My biggest concern about the approach is that it seems to require a lot of care on the part of a library author to use it correctly. Deferred borrows lets a library author expose an interface that, as long the library is correctly implemented, will make it impossible for the client to commit certain logical errors. For example, you won’t be able to use a pseudo pointer from one vector to index into another. But as far as I can tell, the compiler has no way of verifying that the library has the properties it claims to have. In the AppendOnlyVec example, there’s nothing stopping the implementation of push from clearing the vector instead. If this happened, when you went to promote a deferred borrow to a true borrow you would get a panic due to the index being out of bounds.

This is in contrast to memory safety. In Rust, as long as you do not use unsafe, there is no way you will have a memory safety error. This is true both for clients of a library and for implementing the library. In a sense, implementing a data structure like AppendOnlyVec using deferred borrows is like having to rely on unsafe in the implementation (maybe we’d call it logical unsafe to distinguish from memory unsafety) while presenting a logically safe interface to callers.

Is this a deal breaker? Not really. Type systems give programmers tools to express certain properties they want their programs to have, and the check whether those properties hold. More powerful type systems can describe and prove richer properties, but it’s still up to the programmer to correctly define the properties they want. Looking at it this way, deferred borrows allows the programmer to say and check more things in the type system.

# What Further Questions Does This Paper Raise?

This is really my version of a future work section for this paper. I want to be clear that I don’t mean these as criticisms, like “Ugh, why didn’t the author also do X?” Research papers are about incrementally advancing the state of the art, so just because there are more things to do (including things we hopefully didn’t know about beforehand) doesn’t mean the paper’s contributions aren’t valuable on their own.

I’m curious about what this looks like at scale.

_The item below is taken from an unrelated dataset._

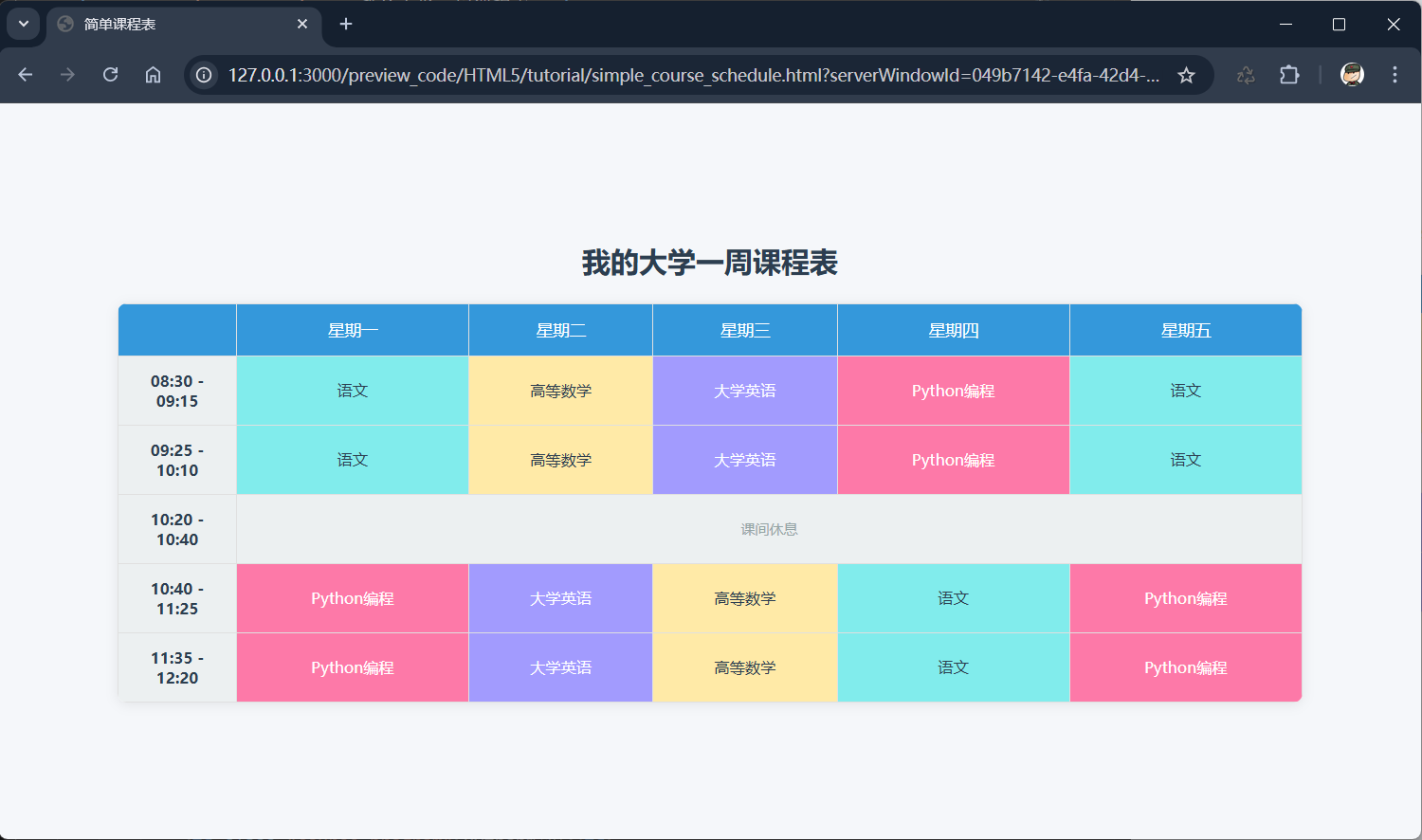Select the 课间休息 break row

I’d like to see some of the examples of the paper fleshed out more fully, and see whether a real project could effectively use deferred borrows. In reading the paper I had some questions about the syntax and ergonomics, but I think these are questions that could be answered and addressed with more real world experience.

Another question I have is what other applications there are for this. I mentioned at the beginning that this paper might be helpful for defer expressions, so this would be interesting to explore more. You can almost add defer as a macro, without any language support. I don’t know how the macro I linked there works, but I would do this by making a struct that wraps a closure that it calls in its drop function. The problem with this approach is that anything that’s borrowed in your defer block would be borrowed for the remainder of the function body, which is a problem if wither the defer block or the function want to mutate anything. Deferred borrows would give us a theory for how to work around this, by creating a deferred borrow when the defer block is created and converting it to a true borrow when the defer block is executed. Of course, there are probably other ways to solve this problem, but this approach may enable other patterns as well. In general, I’m a fan of making it so features can be implemented as libraries instead of needing special language support.

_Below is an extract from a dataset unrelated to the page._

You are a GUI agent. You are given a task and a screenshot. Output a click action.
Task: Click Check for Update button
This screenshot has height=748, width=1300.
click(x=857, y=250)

I think there may be other applications as well. The end of §7.3 mentions that path-dependent types give a way to create unforgeable values. These end up being useful in a lot of cases, such as in capability systems. I’d love to see work exploring these too.

# Conclusion

So there’s my first and hopefully not last paper review. I thought the paper was an interesting read and had good ideas that I’d like to see explored more!